ACTIVITY:
Determine how many lines of the listing below hold the string "computer", then state that number alone.

(SOURCE RECORDS)

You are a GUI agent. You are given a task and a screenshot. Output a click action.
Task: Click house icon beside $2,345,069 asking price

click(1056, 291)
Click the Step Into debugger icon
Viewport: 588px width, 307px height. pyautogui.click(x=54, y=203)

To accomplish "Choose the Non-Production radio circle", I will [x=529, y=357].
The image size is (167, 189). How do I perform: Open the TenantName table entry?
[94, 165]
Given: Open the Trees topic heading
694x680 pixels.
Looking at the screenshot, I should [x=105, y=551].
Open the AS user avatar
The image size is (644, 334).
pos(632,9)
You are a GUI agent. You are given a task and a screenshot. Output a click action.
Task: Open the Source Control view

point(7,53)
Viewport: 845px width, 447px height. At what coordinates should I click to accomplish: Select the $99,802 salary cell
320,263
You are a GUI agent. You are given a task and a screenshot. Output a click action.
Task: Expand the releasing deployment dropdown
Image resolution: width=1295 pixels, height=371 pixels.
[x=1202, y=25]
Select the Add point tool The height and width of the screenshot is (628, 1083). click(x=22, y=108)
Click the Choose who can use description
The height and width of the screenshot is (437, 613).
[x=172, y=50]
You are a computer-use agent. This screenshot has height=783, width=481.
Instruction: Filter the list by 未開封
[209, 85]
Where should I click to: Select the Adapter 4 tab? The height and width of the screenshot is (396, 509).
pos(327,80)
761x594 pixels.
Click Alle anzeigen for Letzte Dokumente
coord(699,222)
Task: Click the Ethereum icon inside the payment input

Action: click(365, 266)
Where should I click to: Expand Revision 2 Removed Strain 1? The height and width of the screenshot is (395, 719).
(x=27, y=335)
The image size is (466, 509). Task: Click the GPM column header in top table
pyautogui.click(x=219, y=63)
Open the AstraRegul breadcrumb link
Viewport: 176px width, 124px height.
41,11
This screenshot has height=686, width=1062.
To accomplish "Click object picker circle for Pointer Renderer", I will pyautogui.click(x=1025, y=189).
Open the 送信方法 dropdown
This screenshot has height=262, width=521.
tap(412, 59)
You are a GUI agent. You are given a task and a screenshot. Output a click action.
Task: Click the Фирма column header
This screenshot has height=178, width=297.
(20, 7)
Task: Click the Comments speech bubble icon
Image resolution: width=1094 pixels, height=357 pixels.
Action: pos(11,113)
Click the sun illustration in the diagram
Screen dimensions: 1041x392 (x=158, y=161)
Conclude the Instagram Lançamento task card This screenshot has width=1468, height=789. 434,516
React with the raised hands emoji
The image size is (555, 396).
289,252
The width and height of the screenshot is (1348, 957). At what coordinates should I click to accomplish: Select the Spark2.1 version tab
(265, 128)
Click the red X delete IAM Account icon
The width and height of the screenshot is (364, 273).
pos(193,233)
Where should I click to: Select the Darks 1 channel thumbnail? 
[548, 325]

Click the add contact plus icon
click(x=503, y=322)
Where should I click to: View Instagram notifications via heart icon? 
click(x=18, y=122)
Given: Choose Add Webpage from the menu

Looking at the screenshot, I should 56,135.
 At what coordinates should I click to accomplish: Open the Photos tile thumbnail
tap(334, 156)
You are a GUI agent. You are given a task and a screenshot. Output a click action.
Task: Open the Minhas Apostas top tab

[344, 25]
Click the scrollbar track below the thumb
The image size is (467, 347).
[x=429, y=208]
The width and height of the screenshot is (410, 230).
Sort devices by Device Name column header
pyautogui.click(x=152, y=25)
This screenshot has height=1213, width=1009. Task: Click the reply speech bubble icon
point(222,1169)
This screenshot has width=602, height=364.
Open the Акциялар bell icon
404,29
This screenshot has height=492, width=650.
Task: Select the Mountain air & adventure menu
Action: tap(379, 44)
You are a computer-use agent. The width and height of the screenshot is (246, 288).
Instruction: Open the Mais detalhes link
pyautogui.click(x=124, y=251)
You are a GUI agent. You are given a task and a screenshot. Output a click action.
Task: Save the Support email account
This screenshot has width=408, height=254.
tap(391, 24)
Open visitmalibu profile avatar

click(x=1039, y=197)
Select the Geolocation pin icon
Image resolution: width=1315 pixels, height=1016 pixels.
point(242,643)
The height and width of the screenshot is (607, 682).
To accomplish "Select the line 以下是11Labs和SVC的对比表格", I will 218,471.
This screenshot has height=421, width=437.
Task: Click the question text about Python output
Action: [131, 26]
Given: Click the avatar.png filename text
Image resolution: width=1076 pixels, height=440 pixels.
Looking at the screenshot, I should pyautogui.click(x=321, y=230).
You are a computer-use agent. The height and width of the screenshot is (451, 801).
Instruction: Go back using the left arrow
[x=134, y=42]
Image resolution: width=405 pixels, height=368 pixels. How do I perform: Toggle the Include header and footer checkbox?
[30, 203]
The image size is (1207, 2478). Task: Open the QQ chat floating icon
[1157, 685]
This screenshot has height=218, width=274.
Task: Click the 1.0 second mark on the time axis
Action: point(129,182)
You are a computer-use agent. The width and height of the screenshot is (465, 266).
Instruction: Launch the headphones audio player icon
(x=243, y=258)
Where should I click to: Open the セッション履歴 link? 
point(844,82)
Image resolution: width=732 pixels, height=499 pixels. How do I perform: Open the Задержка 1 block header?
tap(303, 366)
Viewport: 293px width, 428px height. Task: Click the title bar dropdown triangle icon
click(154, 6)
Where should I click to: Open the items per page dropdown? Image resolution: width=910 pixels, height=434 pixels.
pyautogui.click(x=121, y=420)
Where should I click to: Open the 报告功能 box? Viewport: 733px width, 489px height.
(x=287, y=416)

(End SOURCE RECORDS)

WORKED SOLUTION:
4